Data listing below:

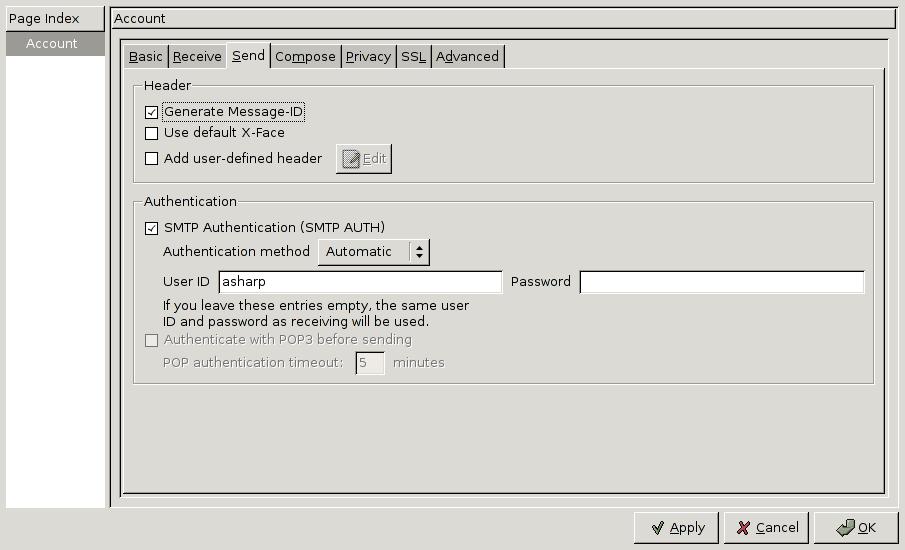The image size is (905, 550).
Task: Toggle SMTP Authentication checkbox
Action: pyautogui.click(x=152, y=228)
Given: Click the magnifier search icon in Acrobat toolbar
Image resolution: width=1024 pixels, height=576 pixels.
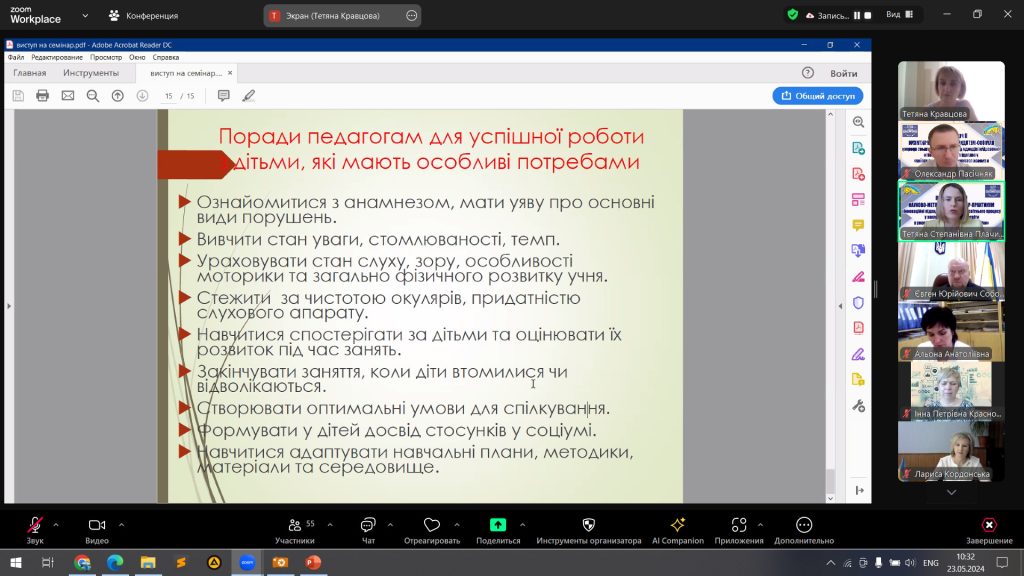Looking at the screenshot, I should click(x=93, y=96).
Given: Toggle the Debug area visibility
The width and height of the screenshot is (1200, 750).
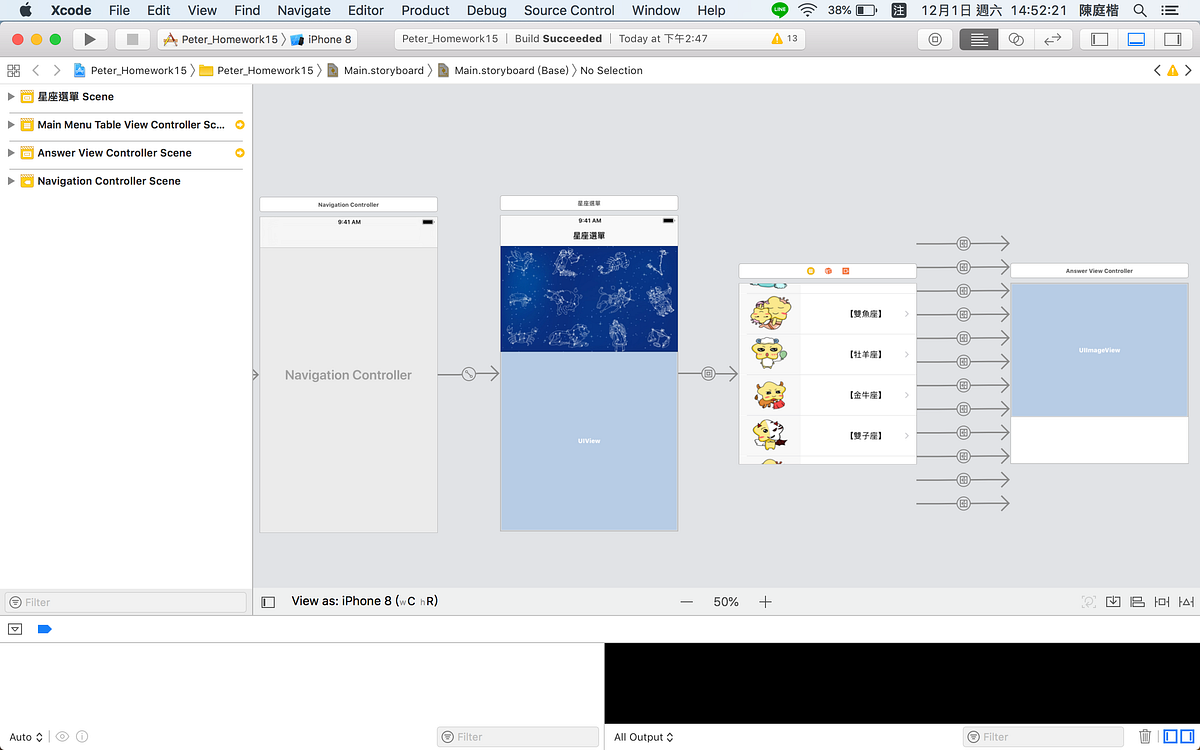Looking at the screenshot, I should pyautogui.click(x=1136, y=39).
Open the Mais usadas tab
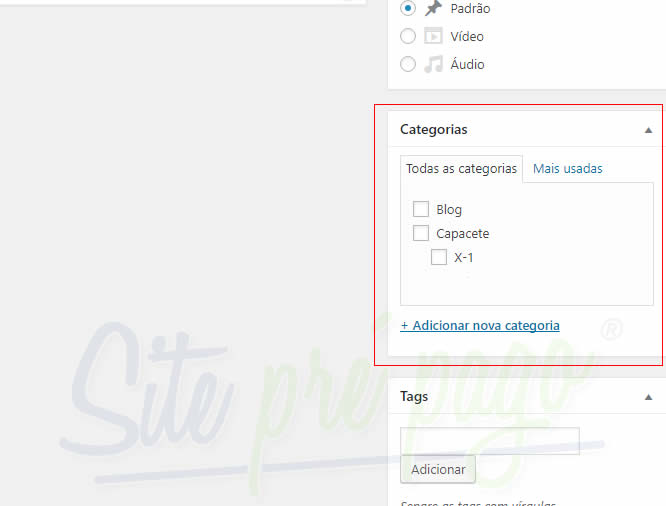 pyautogui.click(x=567, y=169)
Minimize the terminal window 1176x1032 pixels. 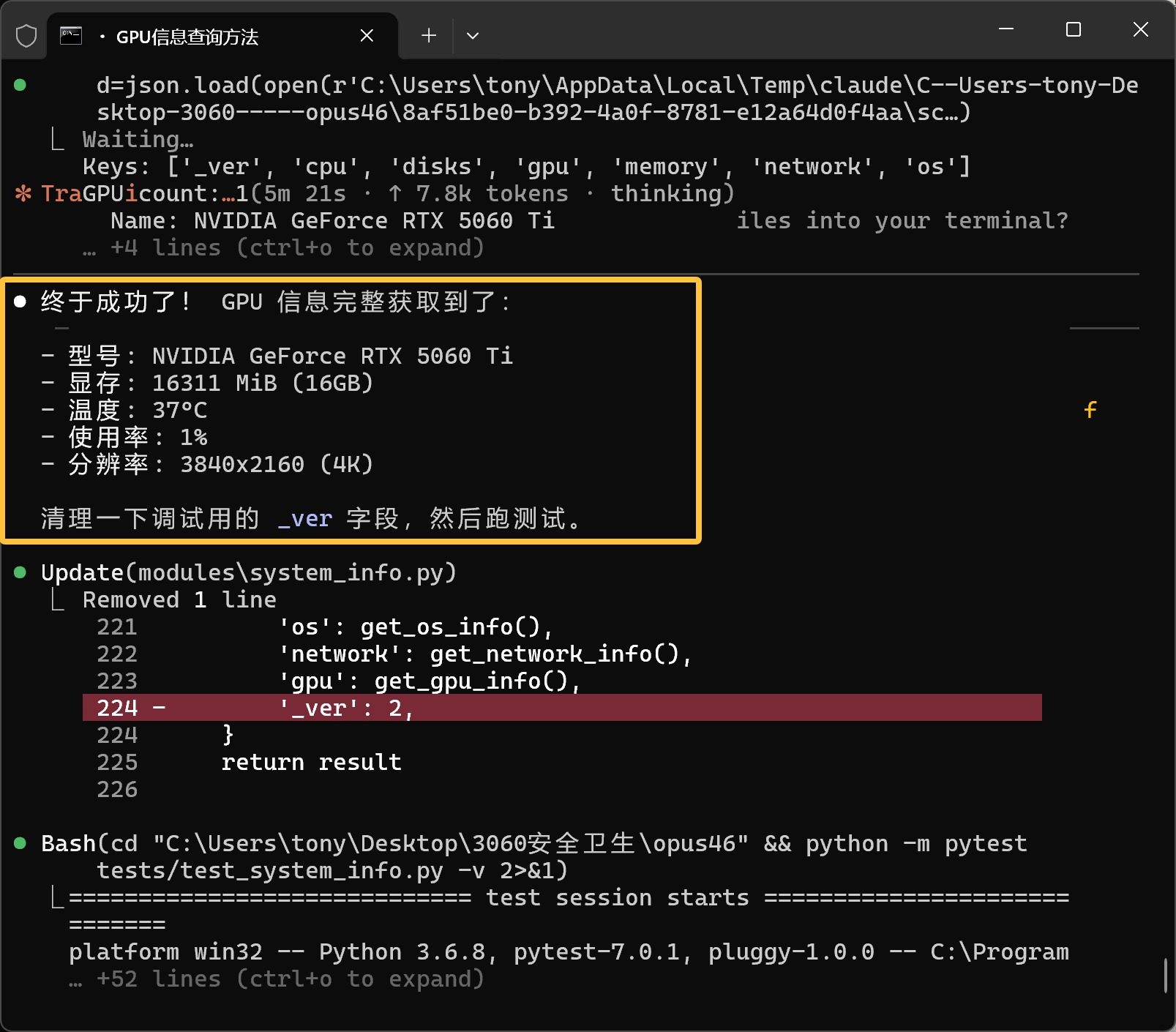click(x=1006, y=29)
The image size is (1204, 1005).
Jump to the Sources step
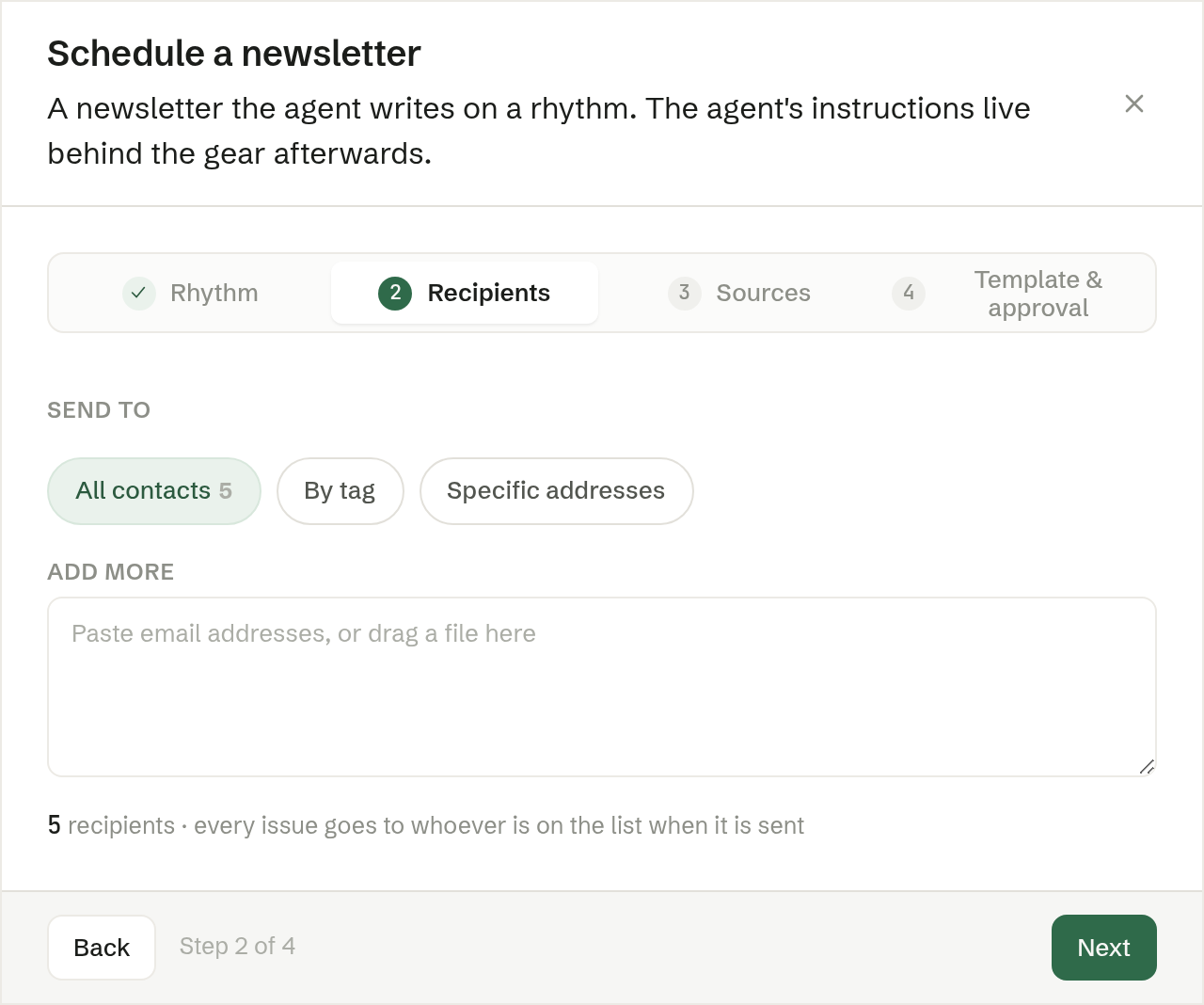point(739,293)
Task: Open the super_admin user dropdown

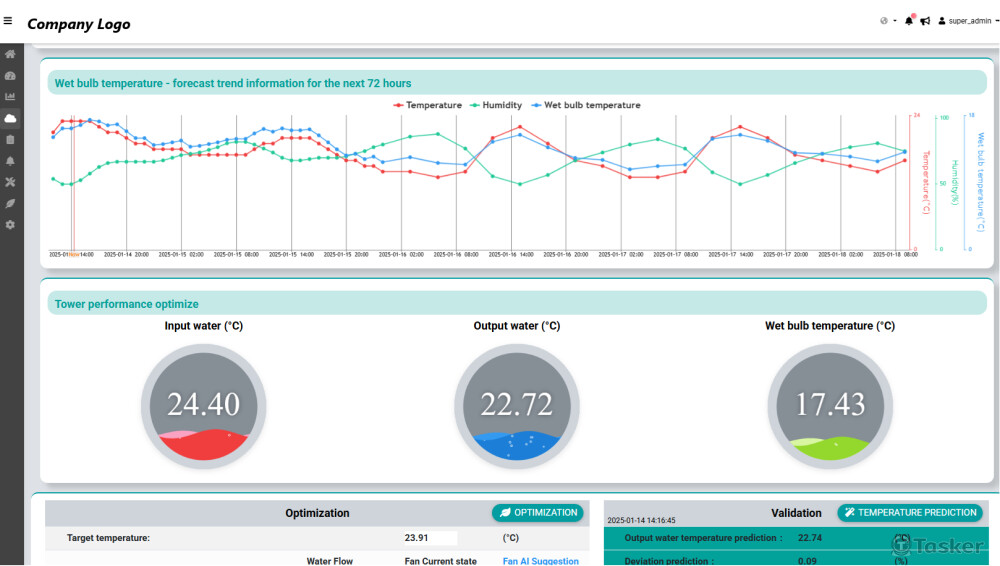Action: click(x=969, y=21)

End of Data listing.

Note every line of the entries in which "Given" appears, and copy it down.

Given: Click the magnifier search icon in Acrobat toolbar
Given: Toggle the Debug area visibility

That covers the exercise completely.